Through LEAN processes, CTSI streamlines job titles

Some departments called them information analysts.

Others called them tech associates.  Or health project coordinators.  Or laboratory technicians.  Or any of nearly three dozen other titles that were unearthed when stakeholders in the CTSI and elsewhere analyzed who, exactly, was coordinating research studies of human subjects.

With at least 30 redundant job titles across the university, the myriad of positions created several logistical challenges.  Chief among them was that no one could be certain that each of the coordinators had been trained in the proper way.


Nancy Needler

“We were trying to identify the best mechanisms for reaching out to coordinators to support them, and we used to say ‘How can we make sure we’re reaching everyone we need to?’” said Nancy Needler, research subject advocate for the CTSI.  “There was no one complete method to do that.”

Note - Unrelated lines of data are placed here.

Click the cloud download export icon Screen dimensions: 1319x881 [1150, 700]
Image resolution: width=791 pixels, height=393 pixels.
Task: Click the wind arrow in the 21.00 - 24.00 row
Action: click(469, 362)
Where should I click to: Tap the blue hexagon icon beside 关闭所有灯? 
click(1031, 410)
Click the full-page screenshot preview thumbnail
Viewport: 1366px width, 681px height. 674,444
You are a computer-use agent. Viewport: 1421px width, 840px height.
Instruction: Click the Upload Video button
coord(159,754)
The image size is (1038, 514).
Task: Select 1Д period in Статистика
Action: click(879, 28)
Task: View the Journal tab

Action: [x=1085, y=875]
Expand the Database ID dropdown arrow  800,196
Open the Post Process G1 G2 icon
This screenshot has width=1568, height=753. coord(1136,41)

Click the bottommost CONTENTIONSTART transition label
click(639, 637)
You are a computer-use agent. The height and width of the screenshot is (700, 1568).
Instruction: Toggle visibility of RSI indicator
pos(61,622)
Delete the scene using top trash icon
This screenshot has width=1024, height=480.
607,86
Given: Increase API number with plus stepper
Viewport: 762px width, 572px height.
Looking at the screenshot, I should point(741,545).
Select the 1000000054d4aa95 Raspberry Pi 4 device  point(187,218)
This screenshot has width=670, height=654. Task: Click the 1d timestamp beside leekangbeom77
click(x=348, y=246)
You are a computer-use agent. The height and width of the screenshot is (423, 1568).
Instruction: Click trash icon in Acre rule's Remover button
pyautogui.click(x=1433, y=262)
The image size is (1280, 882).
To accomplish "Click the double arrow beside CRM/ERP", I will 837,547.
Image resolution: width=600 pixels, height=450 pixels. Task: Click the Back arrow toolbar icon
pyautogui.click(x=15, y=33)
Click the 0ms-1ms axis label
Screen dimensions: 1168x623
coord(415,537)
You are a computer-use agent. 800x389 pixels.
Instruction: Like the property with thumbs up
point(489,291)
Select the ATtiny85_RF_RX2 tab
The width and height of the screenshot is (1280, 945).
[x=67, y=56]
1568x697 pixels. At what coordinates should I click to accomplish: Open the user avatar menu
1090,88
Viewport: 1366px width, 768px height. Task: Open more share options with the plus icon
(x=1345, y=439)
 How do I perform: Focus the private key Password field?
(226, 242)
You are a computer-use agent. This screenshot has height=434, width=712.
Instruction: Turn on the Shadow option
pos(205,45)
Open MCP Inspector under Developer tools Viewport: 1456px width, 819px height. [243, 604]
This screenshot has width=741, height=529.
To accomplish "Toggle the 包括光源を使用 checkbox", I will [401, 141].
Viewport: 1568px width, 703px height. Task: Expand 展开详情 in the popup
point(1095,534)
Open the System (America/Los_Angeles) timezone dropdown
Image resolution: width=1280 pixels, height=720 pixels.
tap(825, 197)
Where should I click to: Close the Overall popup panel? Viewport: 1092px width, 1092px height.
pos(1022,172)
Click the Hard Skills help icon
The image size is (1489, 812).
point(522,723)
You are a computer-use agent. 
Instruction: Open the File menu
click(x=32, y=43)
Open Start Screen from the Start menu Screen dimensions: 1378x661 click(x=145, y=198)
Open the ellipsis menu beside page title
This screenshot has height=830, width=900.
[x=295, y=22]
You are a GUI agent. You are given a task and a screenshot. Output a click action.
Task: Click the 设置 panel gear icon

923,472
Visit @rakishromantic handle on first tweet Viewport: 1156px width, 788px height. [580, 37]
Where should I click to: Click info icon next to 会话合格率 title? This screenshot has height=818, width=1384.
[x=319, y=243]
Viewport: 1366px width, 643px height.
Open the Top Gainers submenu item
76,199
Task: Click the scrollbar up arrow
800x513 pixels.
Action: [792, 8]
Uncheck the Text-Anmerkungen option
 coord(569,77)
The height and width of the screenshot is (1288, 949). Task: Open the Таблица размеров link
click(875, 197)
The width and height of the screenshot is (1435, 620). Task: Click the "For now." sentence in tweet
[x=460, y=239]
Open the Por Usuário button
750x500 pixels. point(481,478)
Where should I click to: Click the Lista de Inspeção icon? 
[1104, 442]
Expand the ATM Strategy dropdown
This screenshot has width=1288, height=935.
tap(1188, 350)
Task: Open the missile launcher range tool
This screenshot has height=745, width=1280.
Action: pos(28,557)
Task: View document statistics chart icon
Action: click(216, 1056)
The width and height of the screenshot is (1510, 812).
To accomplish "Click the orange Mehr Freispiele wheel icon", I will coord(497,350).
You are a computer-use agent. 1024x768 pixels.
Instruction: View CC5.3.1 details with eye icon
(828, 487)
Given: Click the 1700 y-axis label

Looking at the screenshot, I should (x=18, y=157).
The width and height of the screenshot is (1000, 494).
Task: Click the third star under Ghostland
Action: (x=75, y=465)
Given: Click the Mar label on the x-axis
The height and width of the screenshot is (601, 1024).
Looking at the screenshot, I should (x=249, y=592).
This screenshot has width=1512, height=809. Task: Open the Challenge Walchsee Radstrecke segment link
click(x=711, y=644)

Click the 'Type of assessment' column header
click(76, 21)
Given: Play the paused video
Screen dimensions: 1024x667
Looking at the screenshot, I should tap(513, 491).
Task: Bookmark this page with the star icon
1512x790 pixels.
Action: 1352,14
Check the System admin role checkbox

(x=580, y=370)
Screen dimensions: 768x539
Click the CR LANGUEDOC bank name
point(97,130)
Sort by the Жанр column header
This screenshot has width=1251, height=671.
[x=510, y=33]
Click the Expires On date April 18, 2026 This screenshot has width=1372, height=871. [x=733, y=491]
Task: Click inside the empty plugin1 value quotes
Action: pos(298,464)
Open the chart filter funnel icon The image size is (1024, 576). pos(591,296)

But using methods consistent with LEAN manufacturing, a waste-eliminating methodology developed by Toyota, the CTSI was able to connect with both leaders and front-line staffers in departments all across the university to address the issue.

The  CTSI-facilitated workgroup, collaborating with human resources (HR), established the new title of “human subject research coordinator,” separating it into a three-step track based on responsibility levels and experience.

With that, 30+ job titles have become just three.


Streamlining the job titles will have benefits that stretch well beyond training efficiencies.  Coordinators now have defined and easily-measured career paths, which may make the positions more appealing.

They can move more easily between departments, since the nomenclature will be the same.

And most importantly, the new system will ensure that coordinators are properly trained to their appropriate levels.

Needler, who coordinated the activity to consolidate the human subject research coordinator positions, said that LEAN’s methodology and problem-solving methods helped make the initiative a success.

“We didn’t always agree.  You’re not supposed to,” said Needler.  “But you have to agree to disagree and you also have to agree to seek consensus.”

At the next SCORE meeting from noon to 1 p.m. on Thursday, April 10 in Helen Wood Hall auditorium, Jenny Argentieri, manager of LEAN education and training at the medical center will present an introduction to the LEAN approach.

Though it began in an automobile factory, the LEAN methodology applies to all manner of industry, including that of research. Because the workgroup members openly shared their input, and HR welcomed and encouraged the process, the creation of this new job series was successful.

“LEAN teaches that the only thing worse than not getting employees engaged in process improvement is asking for the input and not following through with their ideas,” said Needler.